__Challenge__. Rewrite the entries below as a numbered list, leaving out the blank lines.

# Start of Input data

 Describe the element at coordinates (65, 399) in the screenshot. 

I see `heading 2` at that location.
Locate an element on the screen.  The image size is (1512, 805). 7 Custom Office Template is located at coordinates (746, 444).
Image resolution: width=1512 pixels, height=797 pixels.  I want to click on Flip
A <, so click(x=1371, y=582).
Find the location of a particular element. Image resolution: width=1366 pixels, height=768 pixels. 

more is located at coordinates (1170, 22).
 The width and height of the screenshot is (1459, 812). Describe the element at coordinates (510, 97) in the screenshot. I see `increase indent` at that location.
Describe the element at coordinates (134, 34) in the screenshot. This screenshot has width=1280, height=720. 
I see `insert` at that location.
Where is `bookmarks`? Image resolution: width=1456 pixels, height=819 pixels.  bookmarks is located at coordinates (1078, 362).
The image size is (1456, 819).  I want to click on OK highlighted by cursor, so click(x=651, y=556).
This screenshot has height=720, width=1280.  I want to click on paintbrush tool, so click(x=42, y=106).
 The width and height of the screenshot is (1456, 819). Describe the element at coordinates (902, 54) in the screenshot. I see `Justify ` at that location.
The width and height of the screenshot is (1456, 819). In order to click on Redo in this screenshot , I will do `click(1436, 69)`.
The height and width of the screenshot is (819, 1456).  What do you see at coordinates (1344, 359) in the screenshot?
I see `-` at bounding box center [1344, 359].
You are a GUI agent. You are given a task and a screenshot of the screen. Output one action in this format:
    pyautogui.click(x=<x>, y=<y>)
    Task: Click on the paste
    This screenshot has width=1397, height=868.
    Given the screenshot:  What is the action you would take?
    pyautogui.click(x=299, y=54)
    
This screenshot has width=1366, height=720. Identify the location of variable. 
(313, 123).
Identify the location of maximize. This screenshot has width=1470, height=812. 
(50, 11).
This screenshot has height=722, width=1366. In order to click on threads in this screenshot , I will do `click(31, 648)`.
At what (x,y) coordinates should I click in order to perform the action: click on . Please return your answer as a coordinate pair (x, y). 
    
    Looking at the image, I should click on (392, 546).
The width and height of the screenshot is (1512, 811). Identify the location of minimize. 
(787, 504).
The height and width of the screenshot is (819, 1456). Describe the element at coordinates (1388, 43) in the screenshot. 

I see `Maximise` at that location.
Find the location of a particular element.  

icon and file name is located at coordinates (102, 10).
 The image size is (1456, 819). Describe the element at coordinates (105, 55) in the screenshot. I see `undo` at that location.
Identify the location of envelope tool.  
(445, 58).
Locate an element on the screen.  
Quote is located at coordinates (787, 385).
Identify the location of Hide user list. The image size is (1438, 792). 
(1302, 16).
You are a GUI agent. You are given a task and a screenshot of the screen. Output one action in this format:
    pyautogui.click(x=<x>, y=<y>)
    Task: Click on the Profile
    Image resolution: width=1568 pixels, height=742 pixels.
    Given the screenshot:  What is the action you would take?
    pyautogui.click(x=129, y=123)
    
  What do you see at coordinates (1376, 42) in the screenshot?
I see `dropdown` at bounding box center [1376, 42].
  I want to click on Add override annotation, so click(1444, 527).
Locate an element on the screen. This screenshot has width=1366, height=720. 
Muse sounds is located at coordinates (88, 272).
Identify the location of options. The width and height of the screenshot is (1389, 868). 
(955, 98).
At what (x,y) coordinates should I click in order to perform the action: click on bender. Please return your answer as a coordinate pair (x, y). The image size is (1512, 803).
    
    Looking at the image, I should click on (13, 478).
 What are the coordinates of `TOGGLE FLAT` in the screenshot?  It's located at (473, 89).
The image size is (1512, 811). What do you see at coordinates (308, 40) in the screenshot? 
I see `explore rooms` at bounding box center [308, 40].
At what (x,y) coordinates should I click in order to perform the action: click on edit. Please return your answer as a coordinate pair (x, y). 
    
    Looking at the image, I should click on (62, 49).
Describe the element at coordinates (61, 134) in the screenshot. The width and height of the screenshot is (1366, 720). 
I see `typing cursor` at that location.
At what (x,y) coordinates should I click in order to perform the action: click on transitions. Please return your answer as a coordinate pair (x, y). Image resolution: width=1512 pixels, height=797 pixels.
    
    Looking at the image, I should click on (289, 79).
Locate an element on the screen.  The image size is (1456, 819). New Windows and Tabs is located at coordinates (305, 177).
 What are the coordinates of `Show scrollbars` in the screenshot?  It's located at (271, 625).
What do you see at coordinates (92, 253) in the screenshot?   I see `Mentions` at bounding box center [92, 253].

# End of Input data

__Solution to this problem__.
1.  Describe the element at coordinates (65, 399) in the screenshot. 
2. I see `heading 2` at that location.
3. Locate an element on the screen.  The image size is (1512, 805). 7 Custom Office Template is located at coordinates (746, 444).
4. Image resolution: width=1512 pixels, height=797 pixels.  I want to click on Flip
5. A <, so click(x=1371, y=582).
6. Find the location of a particular element. Image resolution: width=1366 pixels, height=768 pixels. 
7. more is located at coordinates (1170, 22).
8.  The width and height of the screenshot is (1459, 812). Describe the element at coordinates (510, 97) in the screenshot. I see `increase indent` at that location.
9. Describe the element at coordinates (134, 34) in the screenshot. This screenshot has width=1280, height=720. 
10. I see `insert` at that location.
11. Where is `bookmarks`? Image resolution: width=1456 pixels, height=819 pixels.  bookmarks is located at coordinates (1078, 362).
12. The image size is (1456, 819).  I want to click on OK highlighted by cursor, so click(x=651, y=556).
13. This screenshot has height=720, width=1280.  I want to click on paintbrush tool, so click(x=42, y=106).
14.  The width and height of the screenshot is (1456, 819). Describe the element at coordinates (902, 54) in the screenshot. I see `Justify ` at that location.
15. The width and height of the screenshot is (1456, 819). In order to click on Redo in this screenshot , I will do `click(1436, 69)`.
16. The height and width of the screenshot is (819, 1456).  What do you see at coordinates (1344, 359) in the screenshot?
17. I see `-` at bounding box center [1344, 359].
18. You are a GUI agent. You are given a task and a screenshot of the screen. Output one action in this format:
19.     pyautogui.click(x=<x>, y=<y>)
20.     Task: Click on the paste
21.     This screenshot has width=1397, height=868.
22.     Given the screenshot:  What is the action you would take?
23.     pyautogui.click(x=299, y=54)
24. This screenshot has width=1366, height=720. Identify the location of variable. 
25. (313, 123).
26. Identify the location of maximize. This screenshot has width=1470, height=812. 
27. (50, 11).
28. This screenshot has height=722, width=1366. In order to click on threads in this screenshot , I will do `click(31, 648)`.
29. At what (x,y) coordinates should I click in order to perform the action: click on . Please return your answer as a coordinate pair (x, y). 
30.     Looking at the image, I should click on (392, 546).
31. The width and height of the screenshot is (1512, 811). Identify the location of minimize. 
32. (787, 504).
33. The height and width of the screenshot is (819, 1456). Describe the element at coordinates (1388, 43) in the screenshot. 
34. I see `Maximise` at that location.
35. Find the location of a particular element.  
36. icon and file name is located at coordinates (102, 10).
37.  The image size is (1456, 819). Describe the element at coordinates (105, 55) in the screenshot. I see `undo` at that location.
38. Identify the location of envelope tool.  
39. (445, 58).
40. Locate an element on the screen.  
41. Quote is located at coordinates (787, 385).
42. Identify the location of Hide user list. The image size is (1438, 792). 
43. (1302, 16).
44. You are a GUI agent. You are given a task and a screenshot of the screen. Output one action in this format:
45.     pyautogui.click(x=<x>, y=<y>)
46.     Task: Click on the Profile
47.     Image resolution: width=1568 pixels, height=742 pixels.
48.     Given the screenshot:  What is the action you would take?
49.     pyautogui.click(x=129, y=123)
50.   What do you see at coordinates (1376, 42) in the screenshot?
51. I see `dropdown` at bounding box center [1376, 42].
52.   I want to click on Add override annotation, so click(1444, 527).
53. Locate an element on the screen. This screenshot has width=1366, height=720. 
54. Muse sounds is located at coordinates (88, 272).
55. Identify the location of options. The width and height of the screenshot is (1389, 868). 
56. (955, 98).
57. At what (x,y) coordinates should I click in order to perform the action: click on bender. Please return your answer as a coordinate pair (x, y). The image size is (1512, 803).
58.     Looking at the image, I should click on (13, 478).
59.  What are the coordinates of `TOGGLE FLAT` in the screenshot?  It's located at (473, 89).
60. The image size is (1512, 811). What do you see at coordinates (308, 40) in the screenshot? 
61. I see `explore rooms` at bounding box center [308, 40].
62. At what (x,y) coordinates should I click in order to perform the action: click on edit. Please return your answer as a coordinate pair (x, y). 
63.     Looking at the image, I should click on (62, 49).
64. Describe the element at coordinates (61, 134) in the screenshot. The width and height of the screenshot is (1366, 720). 
65. I see `typing cursor` at that location.
66. At what (x,y) coordinates should I click in order to perform the action: click on transitions. Please return your answer as a coordinate pair (x, y). Image resolution: width=1512 pixels, height=797 pixels.
67.     Looking at the image, I should click on (289, 79).
68. Locate an element on the screen.  The image size is (1456, 819). New Windows and Tabs is located at coordinates (305, 177).
69.  What are the coordinates of `Show scrollbars` in the screenshot?  It's located at (271, 625).
70. What do you see at coordinates (92, 253) in the screenshot?   I see `Mentions` at bounding box center [92, 253].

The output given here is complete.